● Passage:
= = = = = = =

So how did Lake Harriet find itself, a few years later, at the top of the test score stack with a mob of young parents trying to get in? Did we dump our old teachers and hire smarter new ones? Do more math and phonic drills? Run the place like a kind of combo-investment bank-and nunnery, i.e. the ultimate Katherine Kersten school fantasy?
Oh heck no. It was so much simpler than that. Which is why I'm now passing on a sure-fire formula for how any school, urban, rural or suburban, can avoid mediocre scores or being labeled as “failing” because of an “achievement” gap.
Step one: Get rid of the really poor kids, especially ones coming from a few generations of chronic, poverty, alcoholism, abuse or depression. Due to minor little factoids like 300 years of systematic racism, this often means the poor black kids. Also, dump the Hmong, Mexican, or Somalis who haven't yet mastered English. Because these kids drag down test scores too.
Step two: Fill up your school with middle-class to upper-middle-class kids whose parents who went to college and/or graduate school. Why? Because nearly every study shows that the parents’ income and education levels, more than any other factors, have the biggest impact on student achievement on a large scale, individual exceptions aside.
For the irony-impaired, I must now pause and emphasize that no, no, God forbid no, Lake Harriet did not choose to dump its poor kids to improve its test scores. It started losing these students about eight years ago, as the district switched to a neighborhood schools and budget cuts slashed our last remaining busing for integration.
And then it was like presto-chango! Our students went from being 45 percent poor minorities, including a 30 percent Hmong population with limited English skills to now being 82 percent white Only two percent of our present students have limited English skills and only 11 percent need free and reduced lunch.
Sure, Lake Harriet has a terrific principal, experienced teachers and active parents who are highly invested in their kids’ education. And yes, plenty of schools in the affluent suburbs have similar demographics and somewhat lower test scores.
But let’s get real. Lake Harriet has top scores in large part because of its enviable demographics. The big annual chart in the Star-Tribune which shows every school’s test scores is not tracking academic achievement so much as social class. If the state decided to track parental income and educational levels by zip codes and put that chart in the paper, the results would look remarkably similar to school test scores.
Almost everyone knows this, at least anyone willing to be intellectually honest. So why do we keep putting up with this farce of school rankings and star ratings? Why do we let political leaders use these tests and the draconian requirements of No Child Left Behind to talk about public schools “failing,” mostly because of the so-called achievement gaps between white and minority students.
Because schools aren’t the only ones with this problem. If corporations were required to track and report their employees’ salaries and promotions by ethnicity, the achievement gap would take your breath away. Ditto for banks when it comes to their mortgage rates or clients’ account balances. We could also rank medical or dental practices based on their patient health statistics.
But we don’t see those kind of charts in the newspapers. We don’t hold CEOs, bankers or doctors “accountable” for their achievement gaps because…..well, you can only imagine the uproar it would cause. The fury and wailing. I mean, how could we expect these highly-paid executive types to overcome the huge, age-old burden of class and race? Talk about impossible! Talk about absurd.
So instead we put this huge burden solely on public schools….and I’m sure it’s just a coincidence that schools are mostly run by modestly-paid, less-than-powerful women. We track their records. We put their scores in the newspaper. And the rest of us are off the hook.
Talk about absurd. Talk about convenient.
Lynnell Mickelsen is a Minneapolis writer.

= = = = = = =

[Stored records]
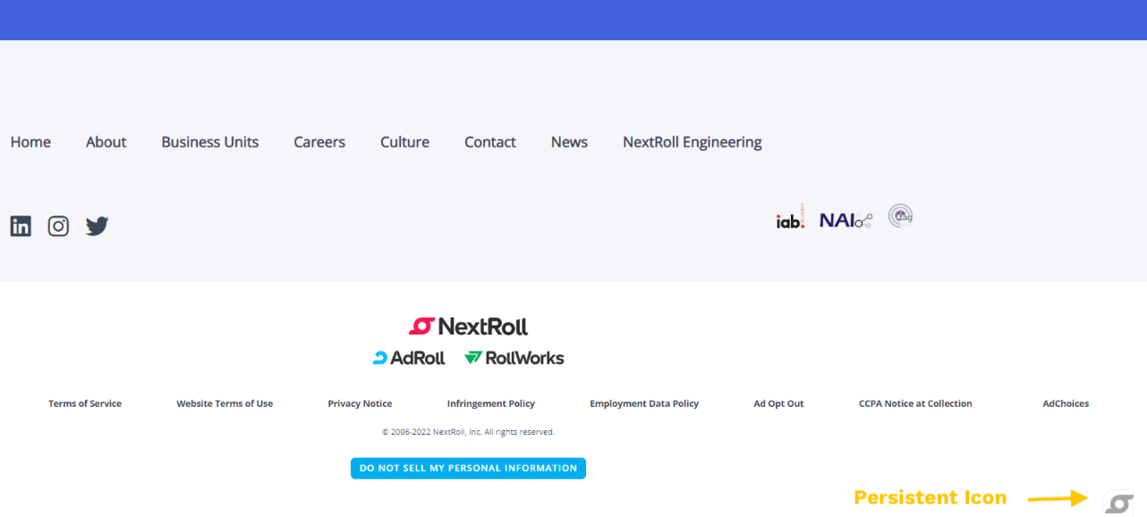Click the AdRoll logo

point(409,358)
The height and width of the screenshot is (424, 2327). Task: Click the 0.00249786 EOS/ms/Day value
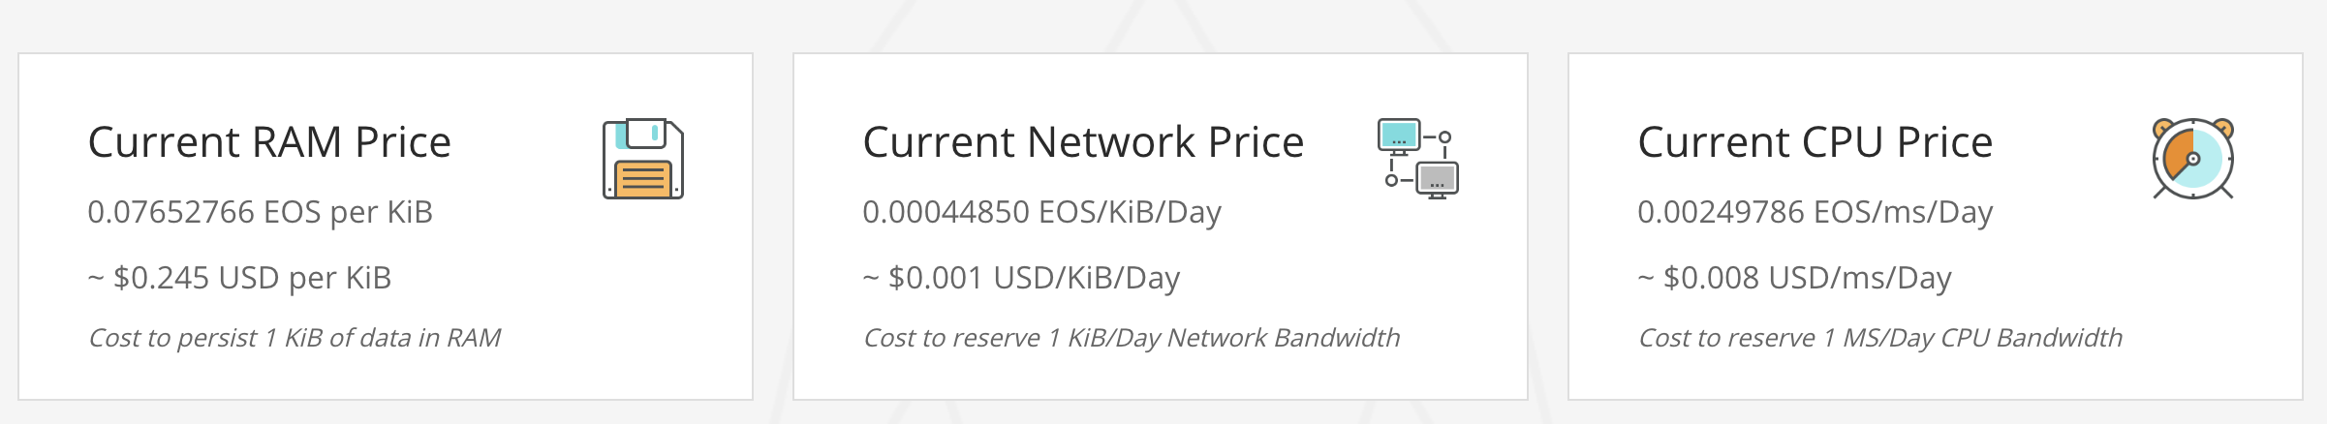click(x=1815, y=212)
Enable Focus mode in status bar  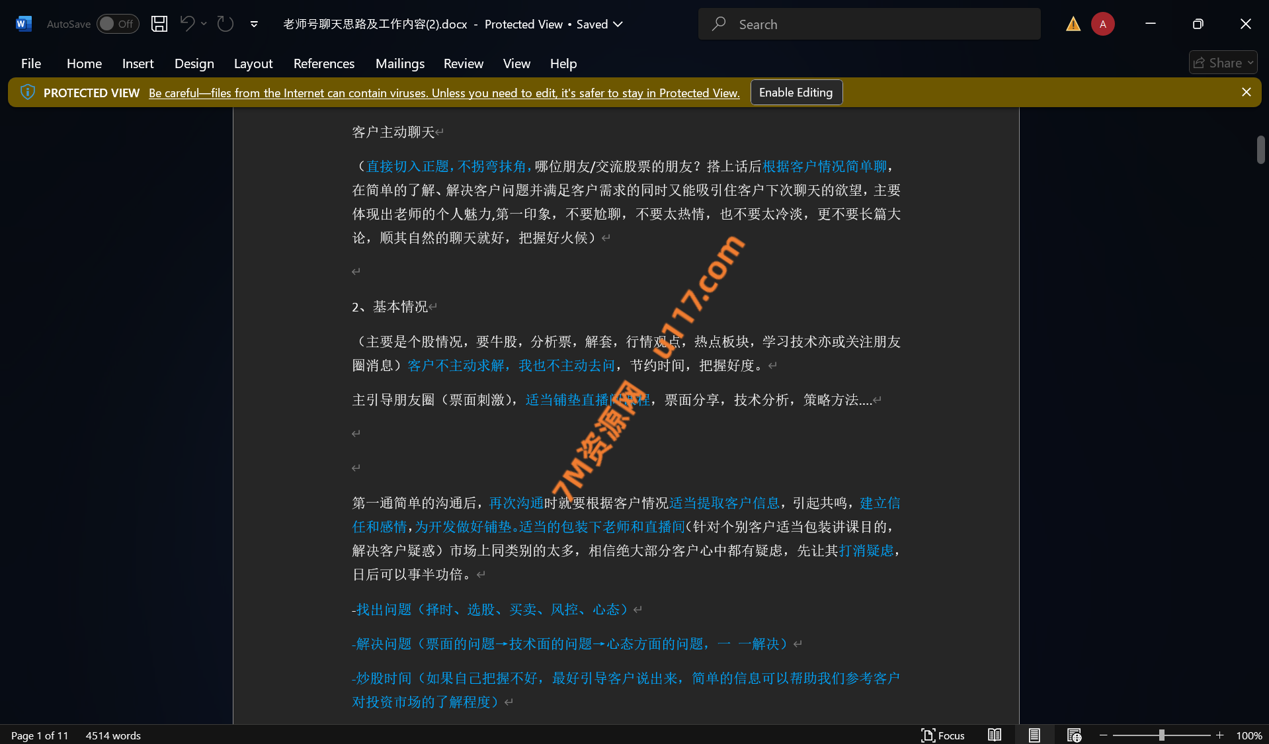(942, 735)
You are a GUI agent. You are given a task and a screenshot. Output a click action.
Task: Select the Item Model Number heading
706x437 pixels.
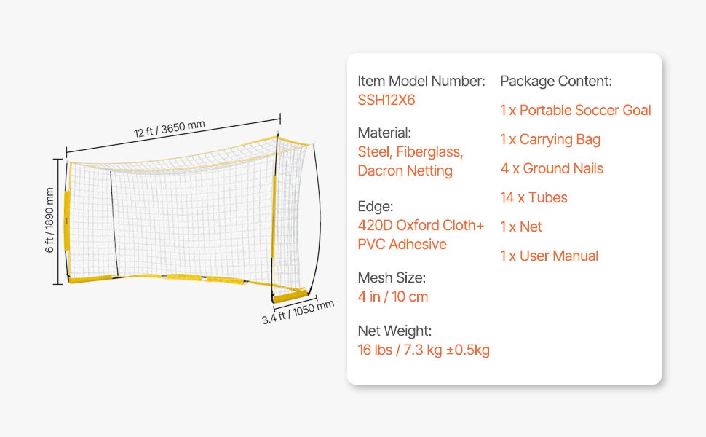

= = = = = = =

● Work instructions: Reproduce word for word the stretch of the essay on school test scores above, from "Almost everyone knows" through "patient health statistics.".

● Answer area:
Almost everyone knows this, at least anyone willing to be intellectually honest. So why do we keep putting up with this farce of school rankings and star ratings? Why do we let political leaders use these tests and the draconian requirements of No Child Left Behind to talk about public schools “failing,” mostly because of the so-called achievement gaps between white and minority students.
Because schools aren’t the only ones with this problem. If corporations were required to track and report their employees’ salaries and promotions by ethnicity, the achievement gap would take your breath away. Ditto for banks when it comes to their mortgage rates or clients’ account balances. We could also rank medical or dental practices based on their patient health statistics.